ТЕКСТ ДОКУМЕНТА:
____________

Скептики с лоснящимися рылами скажут, что вся эта «прихрамовая тусовка» – психическая антисанитария, питательная среда для дикости и мракобесия. Но ведь также и для симпатичных волшебных сюжетов и раскидистых нарративных плесеней, аргументирует фольклорист. Маловерам с постными физиономиями автор демонстрирует, что религия – вовсе не обязательно синоним гротескности. В деталях – пожалуй, ну так ведь эдак даже и привлекательнее. С Богом – и с батюшками, иеромонахами, юродивыми и проч., что ли, интереснее, чем без Бога – вот что выщелкивает на своих четках-счетах М. Кучерская; в сущности, «Патерик» помимо всего прочего – очередной извод так называемого паскалевого пари: в Верховное Существо выгоднее верить, чем не верить; и разумно признать, что здесь, в России, Оно соответствует официально принятому РПЦ представлению о Нем.

Кучерская – квалифицированный специалист, расфасовывающий свой опиум так, чтобы рука протянулась к нужной упаковке.

____________

ИСХОДНЫЕ ДАННЫЕ:
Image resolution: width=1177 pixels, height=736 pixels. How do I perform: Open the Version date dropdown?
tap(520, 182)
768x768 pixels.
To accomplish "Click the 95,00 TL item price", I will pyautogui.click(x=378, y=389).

____________

ЦЕЛЬ ЗАДАНИЯ: Что, согласно тексту о «Патерике», выгоднее по так называемому паскалевому пари? Строки никак не связаны с текстом о «Патерике».

ОТВЕТ К ЗАДАНИЮ: В Верховное Существо выгоднее верить, чем не верить.